Poetry demands a man with special gift for it, or else one with a touch of madness in him; the former can easily assume the required mood, and the latter may be actually beside himself with emotion.

[διὸ εὐφυοῦς ἡ ποιητική ἐστιν ἢ μανικοῦ: τούτων γὰρ οἱ μὲν εὔπλαστοι οἱ δὲ ἐκστατικοί εἰσιν.]

Aristotle (384-322 BC) Greek philosopher
Poetics [Περὶ ποιητικῆς, De Poetica], ch. 17 / 1455a.33 (c. 335 BC) [tr. Bywater (1909)]
    (Source)

Original Greek. Fyfe (below) notes μανικός to mean "genius to madness near allied," and adds "Plato held that the only excuse for a poet was that he couldn't help it." A possible source of Seneca's "touch of madness" attribution to Aristotle. Alternate translations:

Poetry implies either a happy gift of nature or a strain of madness. In the one case a man can take the mould of any character; in the other, he is lifted out of his proper self.
[tr.
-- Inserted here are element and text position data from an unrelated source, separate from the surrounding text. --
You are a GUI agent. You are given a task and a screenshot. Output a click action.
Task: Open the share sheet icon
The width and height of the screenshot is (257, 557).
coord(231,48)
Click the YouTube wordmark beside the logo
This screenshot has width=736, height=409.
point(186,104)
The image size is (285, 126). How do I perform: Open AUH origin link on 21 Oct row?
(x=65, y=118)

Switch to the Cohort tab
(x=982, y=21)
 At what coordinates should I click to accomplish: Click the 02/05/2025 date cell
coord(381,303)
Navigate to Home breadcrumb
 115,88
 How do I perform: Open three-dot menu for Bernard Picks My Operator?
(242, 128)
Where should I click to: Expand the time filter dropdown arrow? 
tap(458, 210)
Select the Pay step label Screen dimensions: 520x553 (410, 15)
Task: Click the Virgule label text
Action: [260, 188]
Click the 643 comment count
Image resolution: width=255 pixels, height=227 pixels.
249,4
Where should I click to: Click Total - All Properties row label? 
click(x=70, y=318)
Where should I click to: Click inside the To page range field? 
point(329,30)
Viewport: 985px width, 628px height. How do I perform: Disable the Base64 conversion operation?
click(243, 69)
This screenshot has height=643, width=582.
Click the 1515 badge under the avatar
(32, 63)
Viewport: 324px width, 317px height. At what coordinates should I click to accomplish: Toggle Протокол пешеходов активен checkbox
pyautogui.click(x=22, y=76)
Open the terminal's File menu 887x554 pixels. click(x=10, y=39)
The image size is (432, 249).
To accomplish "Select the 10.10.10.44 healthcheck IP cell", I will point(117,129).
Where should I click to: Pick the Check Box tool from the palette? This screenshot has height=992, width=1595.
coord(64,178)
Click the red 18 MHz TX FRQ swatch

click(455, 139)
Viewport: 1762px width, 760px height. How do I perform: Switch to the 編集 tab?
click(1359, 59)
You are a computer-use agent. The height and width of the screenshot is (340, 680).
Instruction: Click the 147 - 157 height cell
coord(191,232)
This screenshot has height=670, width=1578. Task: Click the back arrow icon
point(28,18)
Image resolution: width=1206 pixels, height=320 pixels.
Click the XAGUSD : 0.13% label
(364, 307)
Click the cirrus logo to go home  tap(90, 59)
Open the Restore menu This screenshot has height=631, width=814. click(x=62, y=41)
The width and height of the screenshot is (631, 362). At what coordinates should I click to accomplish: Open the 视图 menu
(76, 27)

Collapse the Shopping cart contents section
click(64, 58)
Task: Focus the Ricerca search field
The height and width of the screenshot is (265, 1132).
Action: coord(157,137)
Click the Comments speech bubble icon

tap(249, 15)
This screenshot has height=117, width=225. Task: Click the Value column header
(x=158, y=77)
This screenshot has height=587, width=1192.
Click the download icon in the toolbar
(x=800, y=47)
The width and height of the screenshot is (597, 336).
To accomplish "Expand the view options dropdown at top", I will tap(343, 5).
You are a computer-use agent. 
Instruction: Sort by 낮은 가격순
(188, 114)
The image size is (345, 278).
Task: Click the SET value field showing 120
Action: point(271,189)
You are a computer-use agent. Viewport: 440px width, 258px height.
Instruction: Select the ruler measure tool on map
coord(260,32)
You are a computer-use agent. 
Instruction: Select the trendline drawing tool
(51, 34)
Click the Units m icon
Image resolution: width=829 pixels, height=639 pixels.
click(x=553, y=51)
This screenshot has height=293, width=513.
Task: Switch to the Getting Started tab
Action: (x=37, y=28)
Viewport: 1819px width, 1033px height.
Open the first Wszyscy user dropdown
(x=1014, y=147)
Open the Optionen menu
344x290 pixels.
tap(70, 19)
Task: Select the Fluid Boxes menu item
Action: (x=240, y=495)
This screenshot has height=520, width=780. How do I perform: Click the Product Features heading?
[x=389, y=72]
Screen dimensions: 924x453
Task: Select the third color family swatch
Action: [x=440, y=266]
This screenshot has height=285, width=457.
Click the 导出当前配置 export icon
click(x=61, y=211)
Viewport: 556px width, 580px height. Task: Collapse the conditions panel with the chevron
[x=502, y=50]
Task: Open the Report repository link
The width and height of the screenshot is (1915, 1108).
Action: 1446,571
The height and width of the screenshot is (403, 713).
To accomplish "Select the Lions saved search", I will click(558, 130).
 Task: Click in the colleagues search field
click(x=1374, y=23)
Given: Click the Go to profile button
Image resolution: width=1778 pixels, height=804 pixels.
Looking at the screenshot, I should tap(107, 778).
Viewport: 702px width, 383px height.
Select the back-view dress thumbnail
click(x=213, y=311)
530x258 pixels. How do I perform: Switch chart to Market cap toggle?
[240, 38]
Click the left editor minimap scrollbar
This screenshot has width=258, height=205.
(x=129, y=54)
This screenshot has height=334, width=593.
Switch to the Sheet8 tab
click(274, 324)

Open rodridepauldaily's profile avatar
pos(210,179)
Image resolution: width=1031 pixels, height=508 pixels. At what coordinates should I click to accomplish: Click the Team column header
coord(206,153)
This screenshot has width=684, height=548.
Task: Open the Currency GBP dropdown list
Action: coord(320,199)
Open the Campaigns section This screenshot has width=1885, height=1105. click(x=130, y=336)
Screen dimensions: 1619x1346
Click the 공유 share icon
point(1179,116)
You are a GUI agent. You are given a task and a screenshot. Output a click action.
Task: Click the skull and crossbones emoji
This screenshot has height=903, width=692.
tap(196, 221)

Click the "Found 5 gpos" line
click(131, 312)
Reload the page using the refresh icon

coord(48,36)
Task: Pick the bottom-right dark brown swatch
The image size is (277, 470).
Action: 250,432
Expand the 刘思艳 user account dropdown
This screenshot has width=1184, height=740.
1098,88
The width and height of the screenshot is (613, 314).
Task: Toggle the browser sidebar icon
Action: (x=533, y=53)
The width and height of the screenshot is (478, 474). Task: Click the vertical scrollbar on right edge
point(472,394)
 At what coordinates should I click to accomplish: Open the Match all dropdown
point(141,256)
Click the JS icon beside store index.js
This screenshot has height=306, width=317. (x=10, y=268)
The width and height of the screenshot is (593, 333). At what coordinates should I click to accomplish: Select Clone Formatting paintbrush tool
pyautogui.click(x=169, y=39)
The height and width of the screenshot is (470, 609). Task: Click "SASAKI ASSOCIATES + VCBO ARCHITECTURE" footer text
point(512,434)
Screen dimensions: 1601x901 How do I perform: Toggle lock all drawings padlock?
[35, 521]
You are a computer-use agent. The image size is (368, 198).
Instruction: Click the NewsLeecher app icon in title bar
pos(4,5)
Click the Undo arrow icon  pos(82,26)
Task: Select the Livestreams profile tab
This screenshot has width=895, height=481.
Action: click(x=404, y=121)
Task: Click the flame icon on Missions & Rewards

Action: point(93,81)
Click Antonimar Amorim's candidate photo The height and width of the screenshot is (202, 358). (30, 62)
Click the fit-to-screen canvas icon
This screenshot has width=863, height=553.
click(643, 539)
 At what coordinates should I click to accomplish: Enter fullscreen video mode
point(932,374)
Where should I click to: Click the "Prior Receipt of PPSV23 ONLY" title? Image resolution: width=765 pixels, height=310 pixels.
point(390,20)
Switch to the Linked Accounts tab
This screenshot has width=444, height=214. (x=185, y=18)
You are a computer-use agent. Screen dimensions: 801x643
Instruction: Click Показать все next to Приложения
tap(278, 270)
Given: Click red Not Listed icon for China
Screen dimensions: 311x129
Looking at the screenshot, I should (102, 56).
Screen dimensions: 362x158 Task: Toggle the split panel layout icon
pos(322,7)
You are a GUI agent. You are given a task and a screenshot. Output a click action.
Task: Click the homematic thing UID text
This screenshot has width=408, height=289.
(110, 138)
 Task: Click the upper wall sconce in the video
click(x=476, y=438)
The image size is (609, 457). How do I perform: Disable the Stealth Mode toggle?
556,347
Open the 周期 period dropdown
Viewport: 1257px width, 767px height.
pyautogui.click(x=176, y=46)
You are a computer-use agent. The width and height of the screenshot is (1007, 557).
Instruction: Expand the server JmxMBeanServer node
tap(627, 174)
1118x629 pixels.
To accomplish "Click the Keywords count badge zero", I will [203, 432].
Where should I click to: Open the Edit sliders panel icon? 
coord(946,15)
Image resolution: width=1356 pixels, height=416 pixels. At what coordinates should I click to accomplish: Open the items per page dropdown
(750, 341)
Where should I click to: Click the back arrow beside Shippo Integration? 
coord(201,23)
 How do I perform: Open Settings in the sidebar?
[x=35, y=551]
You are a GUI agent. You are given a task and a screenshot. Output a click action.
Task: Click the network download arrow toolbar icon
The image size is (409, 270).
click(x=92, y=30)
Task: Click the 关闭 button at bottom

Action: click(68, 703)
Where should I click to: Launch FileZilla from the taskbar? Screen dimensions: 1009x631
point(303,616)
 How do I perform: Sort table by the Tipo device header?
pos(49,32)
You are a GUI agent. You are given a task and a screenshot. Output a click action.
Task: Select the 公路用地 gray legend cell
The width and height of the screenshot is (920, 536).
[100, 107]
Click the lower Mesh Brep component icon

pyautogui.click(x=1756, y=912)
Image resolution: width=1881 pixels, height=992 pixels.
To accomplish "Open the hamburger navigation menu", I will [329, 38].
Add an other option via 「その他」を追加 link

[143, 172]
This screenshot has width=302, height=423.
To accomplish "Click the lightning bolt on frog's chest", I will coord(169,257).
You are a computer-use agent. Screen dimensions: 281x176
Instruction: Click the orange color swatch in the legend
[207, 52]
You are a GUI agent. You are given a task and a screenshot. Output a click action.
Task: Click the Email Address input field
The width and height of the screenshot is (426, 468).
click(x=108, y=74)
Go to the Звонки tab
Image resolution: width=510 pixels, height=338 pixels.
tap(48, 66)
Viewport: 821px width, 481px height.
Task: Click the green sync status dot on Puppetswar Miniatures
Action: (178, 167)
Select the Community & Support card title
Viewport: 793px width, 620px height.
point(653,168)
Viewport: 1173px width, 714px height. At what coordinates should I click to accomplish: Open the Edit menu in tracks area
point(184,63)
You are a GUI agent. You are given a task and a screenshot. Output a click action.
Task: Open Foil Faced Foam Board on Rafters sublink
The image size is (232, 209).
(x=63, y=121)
Butcher (1895)]

Poetry is the work for the finely constituted or the hysterical; for the hysterical are impressionable, whereas the finely constituted are liable to outbursts.
[tr. Margoliouth (1911); whiles this seems backward, Margoliouth further explains in his footnote.]

Poetry needs either a sympathetic nature or a madman, the former being impressionable and the latter inspired.
[tr. Fyfe (1932)]

Hence the poetic art belongs either to a naturally gifted person or an insane one, since those of the former sort are easily adaptable and the latter are out of their senses.
[tr. Sachs (2006)]

In order to write tragic poetry, you must be either a genius who can adapt himself to anything, or a madman who lets himself get carried away.